PROBLEM SET -
[1] In the pellet grill forum thread, how long does it take seenred to grill a 14 ounce ribeye to medium with the pit at 500*?
[2] Print the portion of the pellet grill forum thread between "Thanks Westby.  The" and "the drip pan?", inclusive.
[3] Write the next part of the pellet grill forum thread, picking up after its final sentence.

Thanks Westby.  The pics are making me hungry.  Actually one of my complaints about my MES is it tends to over smoke and create a heavy creosote taste.  I learned quickly to use the chips lightly and I never used mesquite.  I only use apple and sometimes throw in a few chips of hickory but you have to be careful or the flavor will be off.  I also think the MES gives it a little bit of a metallic taste to but that could just be me.  A light smoke flavor is what I'm looking for as many of my MES cooks were too smokey.  

Do you have to do any other modifications when grilling besides the grates?  Like - do you have to grill without the drip pan?

I dont know anyone with a pellet or Rec Tec so not sure how I will "taste test".  I may have to just take the plunge.


----------



## chef jimmyj (Jan 8, 2016)

If he don't get here soon...Shoot SeenRed a PM. He has had a RecTec for a while know and is a really helpful guy...JJ


----------



## mowin (Jan 8, 2016)

I've got a GMG Daniel Boone. I've done many low and slow cooks, as well as grilling. The GMG has a two piece drip pan with holes in it. For grilling I line up the holes to make them open, and my grill surface will get plenty hot enough for grill marks. 
I still have my gas grill,  but I haven't used it in since spring.


----------



## seenred (Jan 8, 2016)

Thanks for the kind words, JJ!  Thumbs Up

MRudi, to answer your question, yes...I'm very happy with the way my Rec Tec grills and sears.  Westby already covered most of this, but my RT will reach a high end temp of at least 500*.  I also use a set of searing grates from GrillGrates.  The way I set mine up for grilling, I pull the grease shield out (it acts as a heat shield for indirect cooking), throw some foil in the bottom of the barrel to catch the drippings, and swap the standard stainless grates on the right side of the pit with the GrillGrates.  With this setup and the pit running at 500*, it takes me about 12-13 minutes to get a 14 ounce ribeye to medium.  When I realized how well the RT direct-grills, I gave my gas grill to my son.

Here is a thread that I posted some time back where I grilled some steaks:

http://www.smokingmeatforums.com/t/183786/couple-of-quick-ribeyes-on-the-rec-tec-w-qview

Hope it helps...if I can answer any other questions, just let me know!  Thumbs Up

Red


----------



## muralboy (Jan 9, 2016)

I was in your shoes back in June. Gas grill needed to be retired and was deciding between a gasser or pellet grill. Had two associates with Traegers who answered a ton of questions and concerns, including cold weather grilling.  They were too far away for first hand experience though.

Went with a PelletPro grill from Smoke Daddy and haven't regretted it once. Two biggest knocks on pellet grills from detractors; can't sear and not enough smoke. Work a rounds for both. Grill grates noted before work great. But if you look at recent reports this is mostly for show - not necessarily taste.  Many cooking articles now push for reverse searing.

INFORMATION PROVIDED -
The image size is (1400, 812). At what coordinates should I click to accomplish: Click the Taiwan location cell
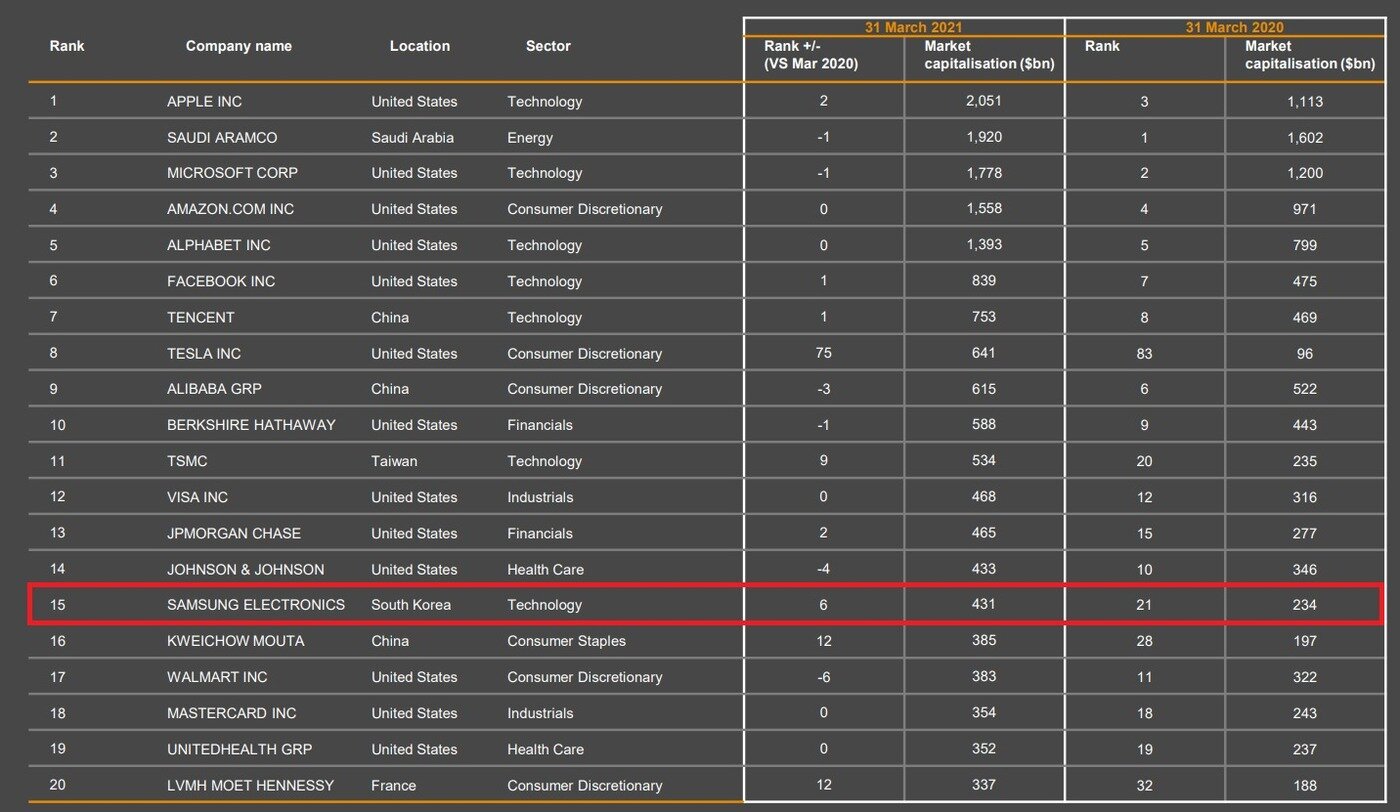click(394, 461)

OUTPUTS BY TASK -
[1] About 12-13 minutes.

[2]
Thanks Westby.  The pics are making me hungry.  Actually one of my complaints about my MES is it tends to over smoke and create a heavy creosote taste.  I learned quickly to use the chips lightly and I never used mesquite.  I only use apple and sometimes throw in a few chips of hickory but you have to be careful or the flavor will be off.  I also think the MES gives it a little bit of a metallic taste to but that could just be me.  A light smoke flavor is what I'm looking for as many of my MES cooks were too smokey.  

Do you have to do any other modifications when grilling besides the grates?  Like - do you have to grill without the drip pan?

[3]
The smoke issue - I agree with Westby on the over-smoked comment. If that's your taste supplement smoke output with a cold smoker. I have the Big Kahuna from Smoke Daddy attached to my grill. I also have an A-Maze-N tube that work great when I want a heavier smoke. 

Beauty of the pellet grill; extremely versatile, no flare ups, simple operation and very efficient operating costs.  I've cooked/smoked everything from brisket to ribs, lobster to scallops, salmon to cheese and even blue cheese stuffed olives.

Most important factor - A good controller or PID is critical. You want something that will maintain temp within a 5 deg swing. Not low, med, high. My PelletPro has an outstanding PID.  Many of the other grills mentioned here do too - RecTec, GMG, Blazen, Yoder...the list goes on.

Good luck with your search.


----------



## mrudi (Jan 10, 2016)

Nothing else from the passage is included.